Priority EU endocrine chemicals list floated

Commission study sets out draft list of 66 substances for further testing, possible restrictions

The European Commission has circulated to EU governments a first draft priority list of probable endocrine disrupting chemicals that should be targeted for further risk assessment and possible control actions. The 66 substances have all been identified by at least one scientific study as potential endocrine disrupting chemicals (EDCs). The list, a copy of which has been obtained by ENDS Daily, will form the basis of consultation with industry and NGOs before a final priority set of substances is adopted.

The establishment of a priority list of EDCs was the first action proposed in a European Commission strategy to tackle the chemicals published last year (ENDS Daily 20 December 1999). The strategy is needed because, as a commentary on the new draft list states, "there is conclusive evidence for effects [such as cancers and reproductive abnormalities] on wildlife, but the evidence for effects on humans is varying and sometimes contradictory."

Produced for the Commission by Dutch consultants BKH and TNO, the draft list was whittled down from a set of 564 "candidate" substances suggested by previous action lists from various sources. Of these, the consultants focused on 147 chemicals that are produced in high volumes or are very persistent in the environment.

For 66 of them - termed category 1 substances - evidence of endocrine disruption already exists, and for all but six of these researchers found a "high exposure concern" for both humans and wildlife. The list includes well-know toxic substances such as DDT, PCBs, organotins and dioxins, but also some pesticides, styrene, and some of the phthalates already targeted for phase-out in some children's toys (see hyperlink to the full list below).

Only eleven of the five-hundred-plus candidate substances are cleared in the consultants' report as non-EDCs. On the other hand, 205 were not even assessed for possible endocrine disrupting properties as there was insufficient data on whether they were persistent in the environment.

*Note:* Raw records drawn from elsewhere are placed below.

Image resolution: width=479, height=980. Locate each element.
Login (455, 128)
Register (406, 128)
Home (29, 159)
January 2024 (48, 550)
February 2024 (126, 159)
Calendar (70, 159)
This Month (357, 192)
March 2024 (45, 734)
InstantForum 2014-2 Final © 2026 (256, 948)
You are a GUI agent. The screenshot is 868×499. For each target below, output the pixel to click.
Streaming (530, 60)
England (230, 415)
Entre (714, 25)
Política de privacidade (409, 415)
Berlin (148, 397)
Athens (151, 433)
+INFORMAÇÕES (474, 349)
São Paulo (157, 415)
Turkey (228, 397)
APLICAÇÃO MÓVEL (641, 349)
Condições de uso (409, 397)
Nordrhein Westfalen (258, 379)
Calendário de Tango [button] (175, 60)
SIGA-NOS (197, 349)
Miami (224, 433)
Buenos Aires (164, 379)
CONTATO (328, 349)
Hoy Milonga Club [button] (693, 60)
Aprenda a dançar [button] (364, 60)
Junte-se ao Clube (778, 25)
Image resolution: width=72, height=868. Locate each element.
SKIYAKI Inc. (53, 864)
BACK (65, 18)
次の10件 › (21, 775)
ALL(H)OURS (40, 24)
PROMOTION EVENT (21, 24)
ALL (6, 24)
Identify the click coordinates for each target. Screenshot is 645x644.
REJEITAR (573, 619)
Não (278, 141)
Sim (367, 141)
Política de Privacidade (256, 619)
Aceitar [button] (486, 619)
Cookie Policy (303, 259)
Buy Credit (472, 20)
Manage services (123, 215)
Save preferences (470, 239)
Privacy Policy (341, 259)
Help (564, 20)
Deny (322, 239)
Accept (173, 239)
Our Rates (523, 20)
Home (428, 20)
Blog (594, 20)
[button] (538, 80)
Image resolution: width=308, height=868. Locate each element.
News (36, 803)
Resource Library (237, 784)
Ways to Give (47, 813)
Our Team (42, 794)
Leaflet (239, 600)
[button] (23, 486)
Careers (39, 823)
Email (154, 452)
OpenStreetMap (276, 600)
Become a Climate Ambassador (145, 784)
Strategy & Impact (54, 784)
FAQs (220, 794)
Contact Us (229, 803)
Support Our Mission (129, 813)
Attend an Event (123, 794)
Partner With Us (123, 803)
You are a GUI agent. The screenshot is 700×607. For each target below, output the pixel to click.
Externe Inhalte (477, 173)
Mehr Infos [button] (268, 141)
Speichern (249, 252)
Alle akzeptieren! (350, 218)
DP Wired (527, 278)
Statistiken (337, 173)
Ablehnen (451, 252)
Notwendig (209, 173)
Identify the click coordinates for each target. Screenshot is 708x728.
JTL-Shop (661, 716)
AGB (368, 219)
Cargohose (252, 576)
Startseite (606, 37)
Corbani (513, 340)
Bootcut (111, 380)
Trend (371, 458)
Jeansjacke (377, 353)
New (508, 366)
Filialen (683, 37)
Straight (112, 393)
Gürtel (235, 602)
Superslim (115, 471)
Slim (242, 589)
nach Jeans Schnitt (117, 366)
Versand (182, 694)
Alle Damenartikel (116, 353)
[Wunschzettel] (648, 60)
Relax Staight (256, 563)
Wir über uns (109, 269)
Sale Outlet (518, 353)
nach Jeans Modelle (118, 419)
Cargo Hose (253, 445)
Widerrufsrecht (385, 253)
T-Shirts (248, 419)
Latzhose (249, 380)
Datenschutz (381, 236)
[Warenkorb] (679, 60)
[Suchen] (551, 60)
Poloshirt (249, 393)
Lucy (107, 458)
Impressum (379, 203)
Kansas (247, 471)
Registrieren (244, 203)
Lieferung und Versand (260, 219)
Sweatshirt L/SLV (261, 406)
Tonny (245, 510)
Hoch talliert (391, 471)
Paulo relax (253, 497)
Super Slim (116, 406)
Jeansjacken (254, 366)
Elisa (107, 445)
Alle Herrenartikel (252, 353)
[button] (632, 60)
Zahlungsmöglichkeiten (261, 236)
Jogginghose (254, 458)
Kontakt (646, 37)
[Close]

Exactly which and how many substances end up on the definitive EU list will depend on the consultation and internal Commission discussions. Once adopted later this year or early next, those chemicals not already being assessed under the EU's existing substances programme will be tested to see whether indications that they pose a threat are well-founded. If they do the Commission will come forward with legislative proposals to control them.

The tests are currently being developed at global level by the OECD but have not yet been finalised. EU scientists have recently criticised the slow progress and MEPs in the European Parliament's environment committee are expected to call for faster unilateral EU action tomorrow when they vote on a resolution responding to the Commission's strategy.